The director of the show Shehzad Kashmiri is a well respected cinematographer who then moved towards directing TV shows. He also directed a feature length film Bin Roye in 2015 which earned him a nomination for Best Film Director at 15th Lux Style Awards.
+ Main Cast
- Noman Ejaz
- Ahmed Ali Akbar
- Syed Muhammad Ahmed
- Urwa Hussain
- Ushna Shah
- Yumna Zaidi
- Saboor Ali
- Mashal Khan
- Tipu Shah
- Kiran Tabeer
Born in a world of neglect and hurt, Parizaad is an innocent soul that differs from everyone. He is kind, thoughtful and a gentle soul who due to his nature and appearance, does not fit the societal norms of Pakistani culture. Will the devious modern society engulf Parizaad into its darkness or will he remain a beacon of hope and all that is good in Life?
+ High Points
i – I have to admit, initially I was a bit wary of yet another love interest for Parizaad to obsess over but since the last few episodes, the relationship between him and Annie has developed into something a lot more concrete and substantial for the character growth of Parizaad. A perfect metaphor for our society’s “beauty standards” where the partner (literally) sees beyond the dark skin of our protagonist.
ii – The return of Nasaaz was great and can prove to be an asset to the final, inevitable destination of Parizaad. Nasaaz was the person who (arguably) saved Parizaad from taking his own life, gave him unbridled courage to move forward to fight against this unjust world. Now perhaps Parizaad can return the favor? Something tells me things will end up on a tragic note.
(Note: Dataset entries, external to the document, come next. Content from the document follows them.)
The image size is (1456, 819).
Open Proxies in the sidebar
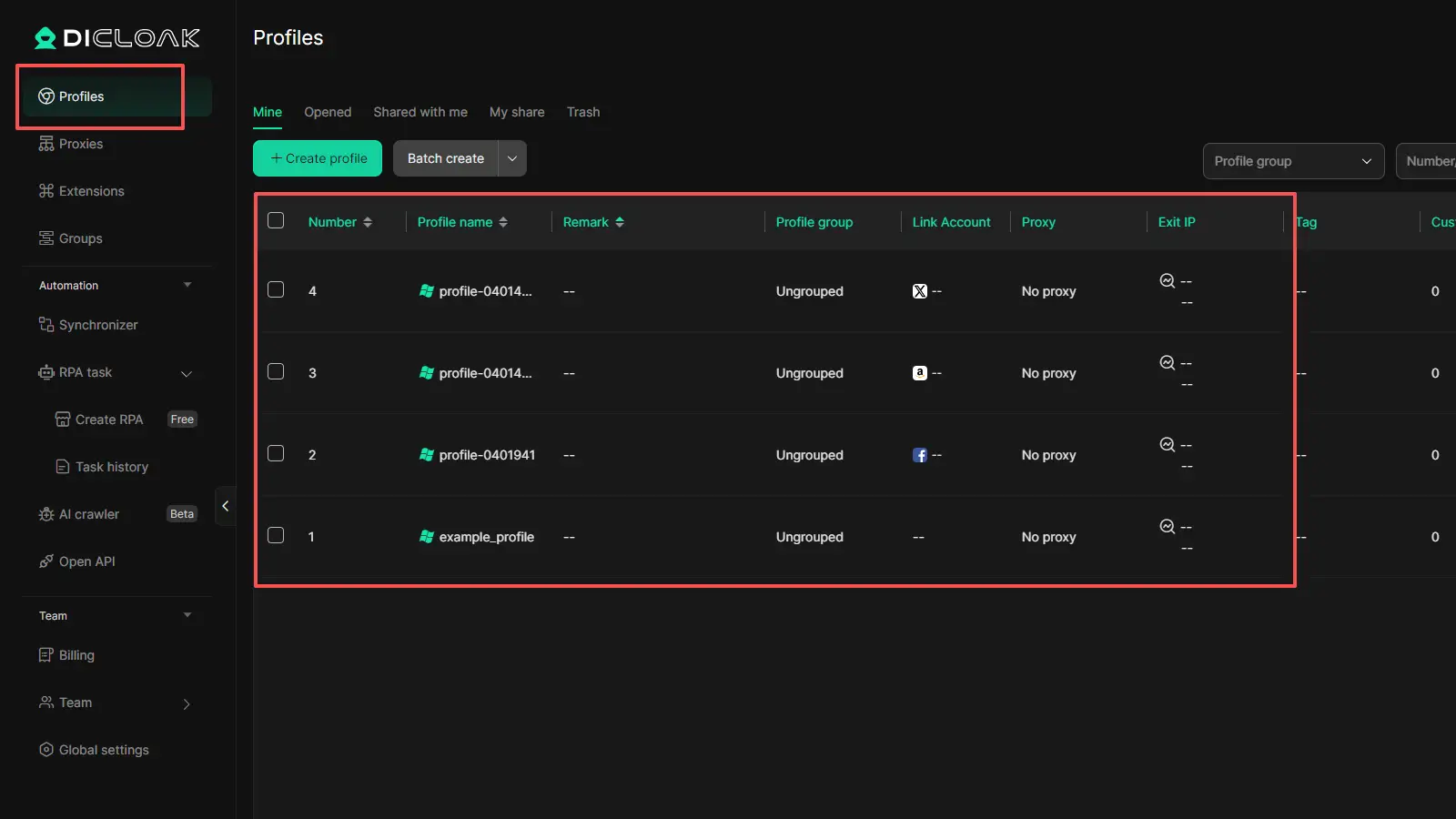tap(80, 144)
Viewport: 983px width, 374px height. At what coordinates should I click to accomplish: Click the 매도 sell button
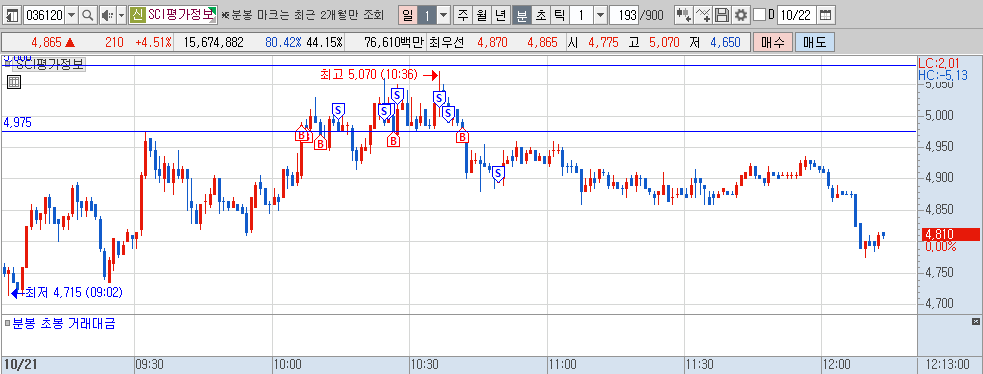coord(814,43)

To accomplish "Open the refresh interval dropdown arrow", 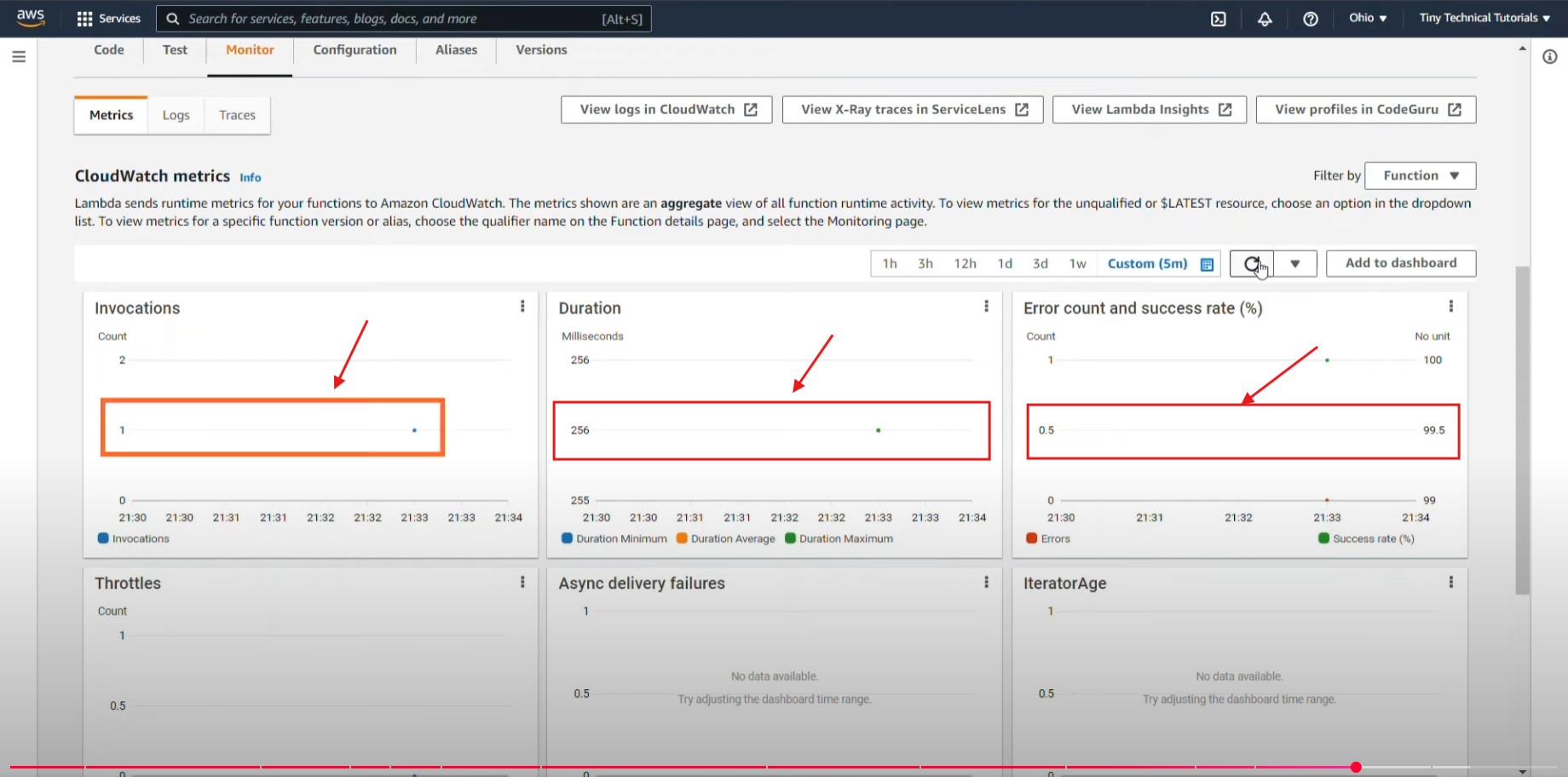I will tap(1294, 264).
iii – There is some fun back and forth dialogue between Parizaad and Lubna which hints at the fact that they are still college kids at heart. The writer Hashim Nadeem has a great sense of writing and a clear distinction when he is writing dialogue between friends or lovers. Clearly Parizaad and Lubna share a platonic bond between them that indulges deep within the depths of Art and poetry.
+ Low Points
i – Unfortunately, Episode 23 brought nothing substantial to the story and neither did it shed any new light to the character development of Parizaad. Lately, there have been way too many “Parizaad; such a kind soul that he finances your dreams” scenes. In the grand scheme of things, the scene with the song auditioning was pointless and served only as a pathway for Parizaad to be reunited with Nasaaz. Serviceable but not a great episode.
ii – This unfortunately needs to be addressed; While maintaining a business empire, where in the world does Parizaad get the time to meet characters and visit events that have really nothing to do with his work? Wealth always comes at a price but the show depicts a ludicrous, carefree version of an euterpenur’s lifestyle where he manages to commit to his work and visit all his friends and family around Pakistan. This (I’m afraid) is far from reality.
iii – Since the last few weeks, the episodes of Parizaad have not had much substance to add to the journey of our protagonist. The events seem unnaturally prolonged and the show should be wrapping up with its conclusion by now. Not a major criticism but prolonging the life of a show with no real storytelling can prove to be a major deficit for Parizaad.
Even though the show still maintains its quality writing and performances, this week’s episode proved to be inconsequential when it comes to the show’s plot and character development.